I was having problems with my brother. My fiance and I decided that he was going to be an usher at our wedding (we hadn't asked him yet), but he was telling my mom that if he wasn't going to be groomsman, then he didn't want to be in the wedding at all. Basically, you are always going to make someone unhappy with whatever you decide. Just try to make the best of the situation and do what makes you two happy.

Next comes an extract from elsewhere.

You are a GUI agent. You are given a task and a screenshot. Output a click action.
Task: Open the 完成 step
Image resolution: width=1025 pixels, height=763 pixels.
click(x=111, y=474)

Good luck and let us know how things turn out.

kheath10
08-11-2006, 12:28 PM
I had that problem I asked my fiance sister to be a hostess and ever since we both havent heard from her she tried on the dress which she could't fit and lied telling my fiance and her mother telling them that I didn't ask her to do anything. So my fiance cleared all that up and told her that if she did'nt want to accept what was asked of her then she could not do nothing. So!!! she's outta there good she's a problem anyway and Im glad he handled it she doe'nst have anything to do with me . But ask me if I care that is one lessssssssss problem I have to deal with shes young and immature anyway! And if your brother wont be in it so what ! One things is for sure you and your HUBBY will be there!!:bblol:


AND If he does'nt want to usher hey some will so who really cares and when the day is over he will feel so stupid that he wasn't apart of such a wonderful union!! Just like my fiances sister and a host of many silly others!!

Jena1984
08-14-2006, 04:32 PM
Thanks for all the advise ladies! That is just what I needed to hear. My Fiance, Myself and his mother went for lunch the other day,a nd I politely laid the law down. I told her "I am not arguing anymore with them, what we say is finale, don't like it, don't come!" So I think things might be okay untill we have children hahaha:bbcry: , I am actually scared:bbcry:

CindySue
08-15-2006, 11:23 AM
Thanks for all the advise ladies! That is just what I needed to hear. My Fiance, Myself and his mother went for lunch the other day,a nd I politely laid the law down. I told her "I am not arguing anymore with them, what we say is finale, don't like it, don't come!" So I think things might be okay untill we have children hahaha:bbcry: , I am actually scared:bbcry:
Well its good you put your foot down. I would just keep it down in every aspect of your life and maybe when yall do have kids, it wont be that bad.....
Good Luck

hummingbird521
08-15-2006, 11:45 AM
Good for you.

Twigler
08-16-2006, 11:08 PM
Congrats and good luck with what's to come!